** READING TEXT **
☆ ☆ ☆ ☆ ☆

Hey Eddie, sorry it's taken so long to weigh back in. I drove up from central California and been on the road since Sunday but got to the hotel this evening. Yep, we had the Lyon&Healy last year. I actually saw it again when I stayed over at Hal Johnson's on the way up. Hal is coming up tomorrow but don't think he's bringing the L&H.

----------


## bigskygirl

Hi All, was on my way, festival ticket and Hyatt reservation in hand, and got derailed yesterday and had to turn around and return home.  I was looking forward to the festival and meeting everyone.  Enjoy and see you next year!

----------


## mrmando

Hey, for all of you music readers, the Seattle Mandolin Orchestra will crash Wintergrass on Saturday: 

Before there was bluegrass, there were mandolin orchestras. Now for the first time at Wintergrass, the Seattle Mandolin Orchestra brings back the days when large mandolin ensembles roamed the earth. Join us for an informal session in the Madrona Room (3rd floor) at 6 p.m. on Saturday, Feb. 27.  Free—no festival admission required.

☆ ☆ ☆ ☆ ☆

** DATA SEGMENT **
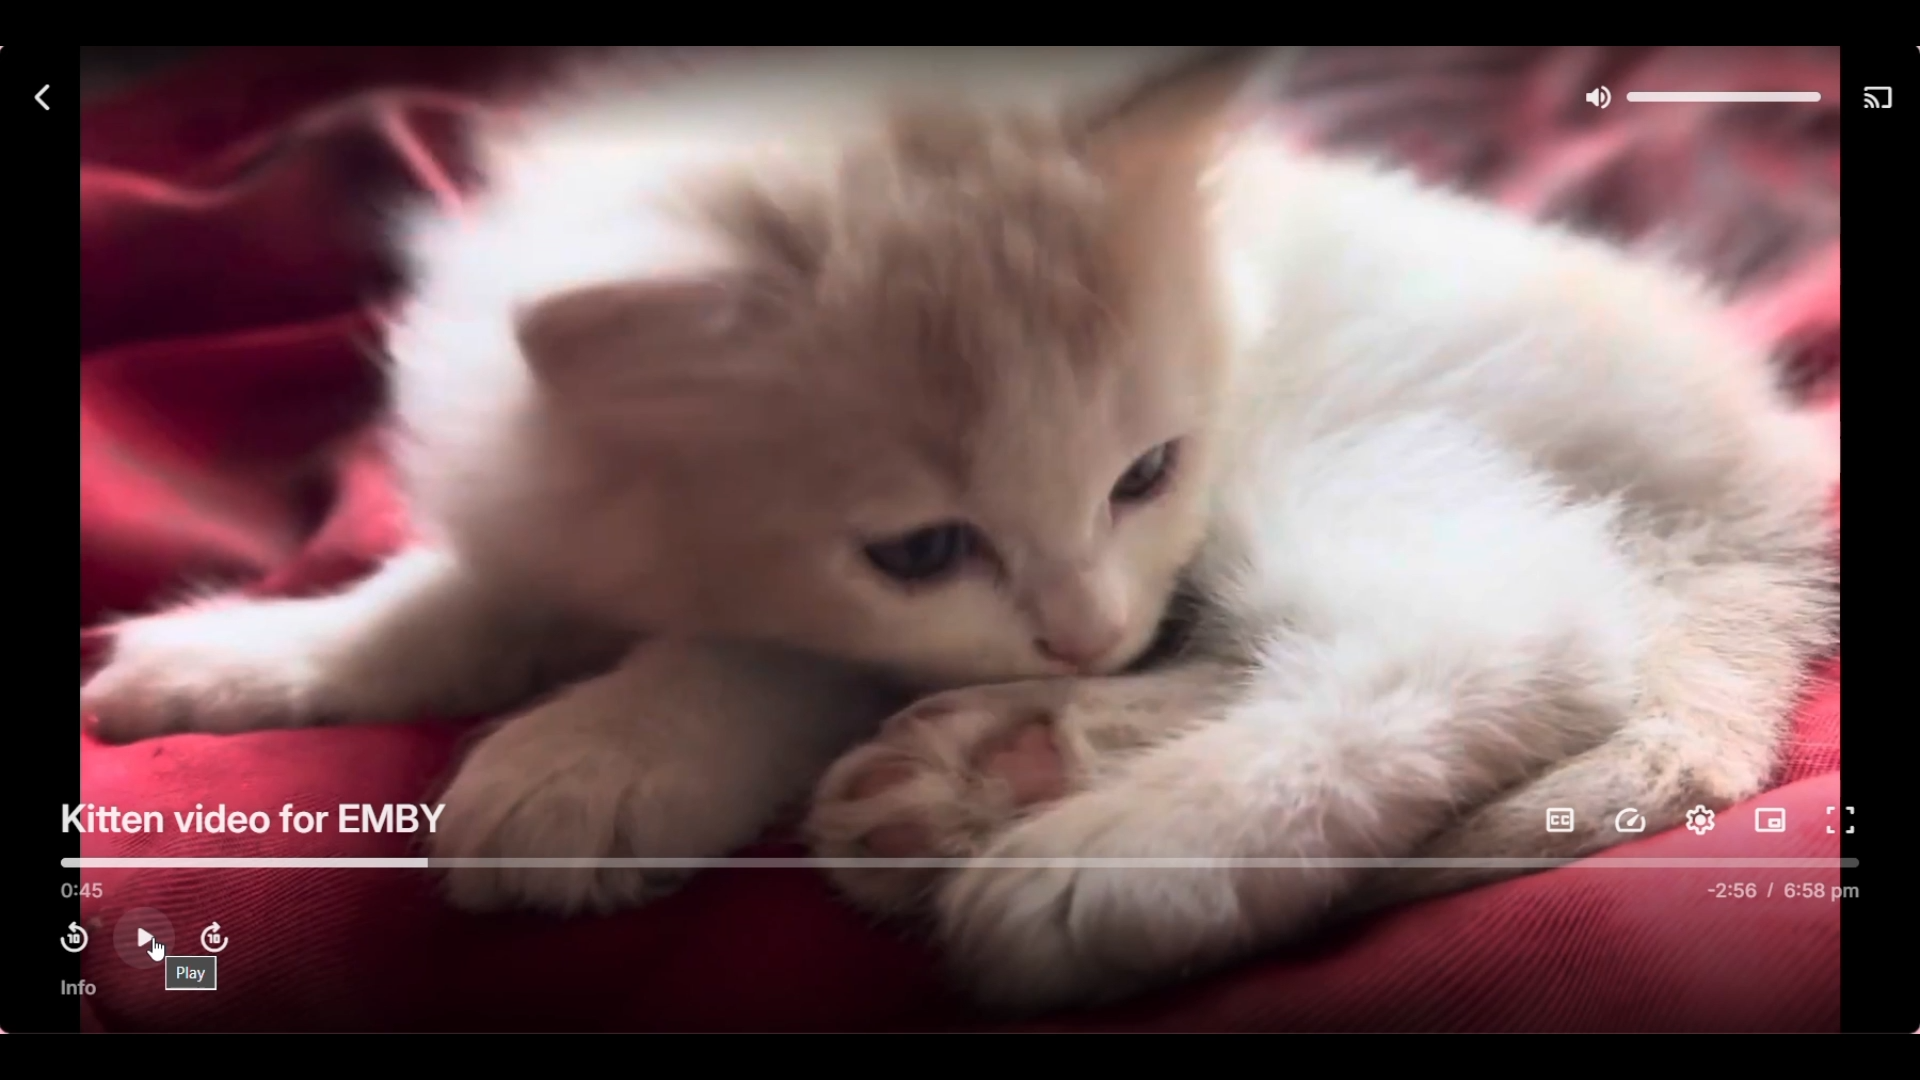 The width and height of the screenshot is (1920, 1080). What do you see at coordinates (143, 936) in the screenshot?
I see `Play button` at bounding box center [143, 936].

☆ ☆ ☆ ☆ ☆

** TO-DO LIST **
A – In the forum thread, which room is named for the Seattle Mandolin Orchestra's Saturday session?
B – Write out the part of the forum thread starting with "Hey, for all" and going on through "festival admission required.".
The data is separate from the forum thread and has no connection to it.

** RESULTS BY TASK **
A – The Madrona Room, on the 3rd floor.

B –
Hey, for all of you music readers, the Seattle Mandolin Orchestra will crash Wintergrass on Saturday: 

Before there was bluegrass, there were mandolin orchestras. Now for the first time at Wintergrass, the Seattle Mandolin Orchestra brings back the days when large mandolin ensembles roamed the earth. Join us for an informal session in the Madrona Room (3rd floor) at 6 p.m. on Saturday, Feb. 27.  Free—no festival admission required.